Lines in the listing below containing the string "radio" are to be identified and copied.
---------------
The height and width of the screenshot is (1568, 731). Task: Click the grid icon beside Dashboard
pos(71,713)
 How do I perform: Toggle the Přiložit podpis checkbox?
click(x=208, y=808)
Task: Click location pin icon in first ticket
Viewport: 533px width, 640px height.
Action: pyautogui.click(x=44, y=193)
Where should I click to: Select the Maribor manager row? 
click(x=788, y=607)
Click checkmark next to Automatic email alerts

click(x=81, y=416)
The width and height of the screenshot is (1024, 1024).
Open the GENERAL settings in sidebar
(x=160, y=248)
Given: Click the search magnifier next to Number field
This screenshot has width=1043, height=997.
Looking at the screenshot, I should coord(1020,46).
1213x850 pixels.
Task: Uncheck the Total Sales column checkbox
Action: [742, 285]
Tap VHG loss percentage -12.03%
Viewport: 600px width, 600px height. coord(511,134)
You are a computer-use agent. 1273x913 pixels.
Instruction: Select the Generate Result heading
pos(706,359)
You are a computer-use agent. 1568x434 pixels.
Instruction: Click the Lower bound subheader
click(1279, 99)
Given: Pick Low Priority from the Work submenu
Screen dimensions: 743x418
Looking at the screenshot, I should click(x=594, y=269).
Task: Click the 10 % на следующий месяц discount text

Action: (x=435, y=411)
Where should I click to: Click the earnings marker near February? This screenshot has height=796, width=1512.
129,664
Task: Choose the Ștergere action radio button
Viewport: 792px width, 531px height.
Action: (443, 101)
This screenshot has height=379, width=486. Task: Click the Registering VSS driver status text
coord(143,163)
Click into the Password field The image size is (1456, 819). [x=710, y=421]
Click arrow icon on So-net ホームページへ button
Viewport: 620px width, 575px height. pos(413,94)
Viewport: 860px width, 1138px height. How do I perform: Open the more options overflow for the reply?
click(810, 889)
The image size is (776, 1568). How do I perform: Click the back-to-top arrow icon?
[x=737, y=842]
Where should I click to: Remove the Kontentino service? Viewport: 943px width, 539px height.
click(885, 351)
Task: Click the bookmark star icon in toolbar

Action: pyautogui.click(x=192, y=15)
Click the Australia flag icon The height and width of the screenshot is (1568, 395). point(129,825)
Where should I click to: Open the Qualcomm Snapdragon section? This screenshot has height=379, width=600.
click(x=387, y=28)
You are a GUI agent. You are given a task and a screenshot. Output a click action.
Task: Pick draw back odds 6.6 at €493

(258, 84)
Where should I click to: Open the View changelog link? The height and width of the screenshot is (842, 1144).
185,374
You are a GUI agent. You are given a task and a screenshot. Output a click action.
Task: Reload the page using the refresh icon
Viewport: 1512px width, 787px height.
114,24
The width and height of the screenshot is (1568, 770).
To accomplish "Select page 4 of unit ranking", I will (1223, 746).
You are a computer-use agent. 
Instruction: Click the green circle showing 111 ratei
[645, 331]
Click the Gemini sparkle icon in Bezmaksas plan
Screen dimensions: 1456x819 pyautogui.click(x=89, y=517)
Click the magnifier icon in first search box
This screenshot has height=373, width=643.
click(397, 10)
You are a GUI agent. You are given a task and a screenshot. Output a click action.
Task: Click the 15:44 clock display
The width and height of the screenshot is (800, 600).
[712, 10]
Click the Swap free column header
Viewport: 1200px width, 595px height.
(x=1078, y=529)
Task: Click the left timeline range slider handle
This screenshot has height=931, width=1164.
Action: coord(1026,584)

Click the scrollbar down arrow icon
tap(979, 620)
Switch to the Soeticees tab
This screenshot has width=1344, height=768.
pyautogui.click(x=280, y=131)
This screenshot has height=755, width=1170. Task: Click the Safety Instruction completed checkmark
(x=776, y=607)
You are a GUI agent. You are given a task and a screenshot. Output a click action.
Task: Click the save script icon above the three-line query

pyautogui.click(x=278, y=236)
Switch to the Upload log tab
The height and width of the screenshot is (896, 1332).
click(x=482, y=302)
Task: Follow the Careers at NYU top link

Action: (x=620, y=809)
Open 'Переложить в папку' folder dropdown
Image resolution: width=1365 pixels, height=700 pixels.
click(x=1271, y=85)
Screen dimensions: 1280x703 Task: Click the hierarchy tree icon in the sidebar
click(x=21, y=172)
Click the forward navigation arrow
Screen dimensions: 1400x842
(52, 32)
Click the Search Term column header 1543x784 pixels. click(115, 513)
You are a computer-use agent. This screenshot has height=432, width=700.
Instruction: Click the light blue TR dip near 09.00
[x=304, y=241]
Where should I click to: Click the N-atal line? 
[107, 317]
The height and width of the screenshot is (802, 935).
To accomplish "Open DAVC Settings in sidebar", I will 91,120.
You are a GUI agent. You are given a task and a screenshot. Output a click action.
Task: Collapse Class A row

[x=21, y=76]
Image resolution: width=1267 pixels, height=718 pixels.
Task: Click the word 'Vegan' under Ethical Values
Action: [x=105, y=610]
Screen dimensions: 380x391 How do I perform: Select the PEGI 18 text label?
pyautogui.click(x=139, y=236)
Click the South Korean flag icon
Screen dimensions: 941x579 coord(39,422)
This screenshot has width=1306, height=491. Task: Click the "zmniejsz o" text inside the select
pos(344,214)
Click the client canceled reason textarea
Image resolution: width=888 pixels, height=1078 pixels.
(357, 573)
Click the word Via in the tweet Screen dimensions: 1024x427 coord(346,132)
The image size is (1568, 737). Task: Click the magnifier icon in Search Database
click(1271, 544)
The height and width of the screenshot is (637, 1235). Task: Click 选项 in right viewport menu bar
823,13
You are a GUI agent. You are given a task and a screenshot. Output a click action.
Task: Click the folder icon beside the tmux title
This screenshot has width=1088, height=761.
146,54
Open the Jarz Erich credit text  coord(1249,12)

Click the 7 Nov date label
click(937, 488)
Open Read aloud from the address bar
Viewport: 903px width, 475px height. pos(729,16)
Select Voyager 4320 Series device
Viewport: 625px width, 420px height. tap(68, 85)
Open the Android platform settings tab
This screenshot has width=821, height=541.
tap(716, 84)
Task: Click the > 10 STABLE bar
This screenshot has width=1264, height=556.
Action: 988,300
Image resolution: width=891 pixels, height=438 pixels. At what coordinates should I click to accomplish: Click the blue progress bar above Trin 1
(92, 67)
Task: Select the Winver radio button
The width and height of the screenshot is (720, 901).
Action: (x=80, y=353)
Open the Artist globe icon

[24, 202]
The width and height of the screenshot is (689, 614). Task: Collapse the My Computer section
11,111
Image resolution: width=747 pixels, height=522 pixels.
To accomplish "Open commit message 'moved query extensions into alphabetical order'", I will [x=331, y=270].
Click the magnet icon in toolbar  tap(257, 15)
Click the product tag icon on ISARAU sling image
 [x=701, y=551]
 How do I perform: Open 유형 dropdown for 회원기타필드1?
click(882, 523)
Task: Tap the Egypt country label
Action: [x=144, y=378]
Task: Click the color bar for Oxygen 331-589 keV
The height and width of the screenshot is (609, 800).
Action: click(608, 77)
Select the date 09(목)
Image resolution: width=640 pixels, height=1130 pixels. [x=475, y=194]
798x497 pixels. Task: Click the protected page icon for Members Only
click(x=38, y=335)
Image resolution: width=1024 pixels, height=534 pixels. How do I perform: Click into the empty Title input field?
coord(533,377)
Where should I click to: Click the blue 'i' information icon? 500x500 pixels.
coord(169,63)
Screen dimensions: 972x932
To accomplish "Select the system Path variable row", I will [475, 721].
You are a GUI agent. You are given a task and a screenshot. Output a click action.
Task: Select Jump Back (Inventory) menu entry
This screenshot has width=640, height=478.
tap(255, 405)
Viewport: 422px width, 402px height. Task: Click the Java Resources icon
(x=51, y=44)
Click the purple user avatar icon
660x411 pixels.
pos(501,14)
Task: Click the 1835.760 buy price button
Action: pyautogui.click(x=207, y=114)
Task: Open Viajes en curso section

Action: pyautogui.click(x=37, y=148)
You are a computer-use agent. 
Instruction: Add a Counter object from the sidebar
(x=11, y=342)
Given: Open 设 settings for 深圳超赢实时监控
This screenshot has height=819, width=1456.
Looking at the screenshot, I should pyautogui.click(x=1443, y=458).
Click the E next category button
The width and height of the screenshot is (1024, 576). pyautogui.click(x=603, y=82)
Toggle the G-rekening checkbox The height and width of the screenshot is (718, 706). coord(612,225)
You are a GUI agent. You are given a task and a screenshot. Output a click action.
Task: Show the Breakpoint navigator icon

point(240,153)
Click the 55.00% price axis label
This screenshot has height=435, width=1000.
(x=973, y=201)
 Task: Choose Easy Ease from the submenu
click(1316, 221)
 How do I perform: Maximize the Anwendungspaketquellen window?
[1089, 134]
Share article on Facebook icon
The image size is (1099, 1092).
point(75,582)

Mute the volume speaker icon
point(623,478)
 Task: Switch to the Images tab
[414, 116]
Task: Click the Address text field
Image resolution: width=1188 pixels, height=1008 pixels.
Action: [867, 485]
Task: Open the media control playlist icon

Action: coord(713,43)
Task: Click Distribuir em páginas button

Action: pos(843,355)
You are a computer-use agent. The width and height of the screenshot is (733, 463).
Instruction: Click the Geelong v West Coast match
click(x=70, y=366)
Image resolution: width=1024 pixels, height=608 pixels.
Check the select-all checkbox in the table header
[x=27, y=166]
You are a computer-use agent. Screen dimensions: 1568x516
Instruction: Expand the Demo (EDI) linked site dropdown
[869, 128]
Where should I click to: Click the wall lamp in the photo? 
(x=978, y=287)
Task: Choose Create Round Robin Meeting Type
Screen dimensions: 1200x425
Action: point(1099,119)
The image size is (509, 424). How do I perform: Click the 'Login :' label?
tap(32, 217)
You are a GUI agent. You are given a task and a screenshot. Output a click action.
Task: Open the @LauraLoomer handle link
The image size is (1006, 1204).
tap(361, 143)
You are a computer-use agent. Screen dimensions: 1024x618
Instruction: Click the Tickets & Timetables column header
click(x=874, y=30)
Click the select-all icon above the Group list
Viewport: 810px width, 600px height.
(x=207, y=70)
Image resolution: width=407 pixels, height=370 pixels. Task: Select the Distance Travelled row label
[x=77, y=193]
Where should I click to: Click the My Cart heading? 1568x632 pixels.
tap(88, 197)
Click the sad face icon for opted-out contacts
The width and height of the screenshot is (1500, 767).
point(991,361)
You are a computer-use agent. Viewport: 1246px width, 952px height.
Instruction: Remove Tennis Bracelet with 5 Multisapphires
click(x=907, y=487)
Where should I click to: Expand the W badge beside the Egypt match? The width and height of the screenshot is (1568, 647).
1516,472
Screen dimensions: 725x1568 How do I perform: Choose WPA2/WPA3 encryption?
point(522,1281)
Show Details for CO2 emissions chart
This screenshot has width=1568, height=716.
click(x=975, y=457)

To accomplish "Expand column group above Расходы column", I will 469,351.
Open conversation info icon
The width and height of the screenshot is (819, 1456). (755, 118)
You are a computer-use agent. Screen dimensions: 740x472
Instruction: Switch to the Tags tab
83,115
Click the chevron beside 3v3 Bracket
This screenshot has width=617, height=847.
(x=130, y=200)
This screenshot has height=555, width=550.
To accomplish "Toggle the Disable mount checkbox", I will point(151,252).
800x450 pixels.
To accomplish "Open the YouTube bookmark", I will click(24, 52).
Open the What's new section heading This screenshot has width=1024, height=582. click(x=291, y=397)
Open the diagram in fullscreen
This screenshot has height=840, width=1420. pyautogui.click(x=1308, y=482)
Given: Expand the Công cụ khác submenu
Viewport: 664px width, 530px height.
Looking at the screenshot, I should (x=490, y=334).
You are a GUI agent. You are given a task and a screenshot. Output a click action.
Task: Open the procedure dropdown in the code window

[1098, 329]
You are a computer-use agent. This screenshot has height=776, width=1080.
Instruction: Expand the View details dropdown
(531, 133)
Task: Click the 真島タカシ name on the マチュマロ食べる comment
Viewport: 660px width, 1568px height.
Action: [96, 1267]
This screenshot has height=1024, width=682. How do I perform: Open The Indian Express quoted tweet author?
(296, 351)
---------------
**OUTPUT FOR THIS EXERCISE:**
Task: Choose the Ștergere action radio button
Task: Select the Winver radio button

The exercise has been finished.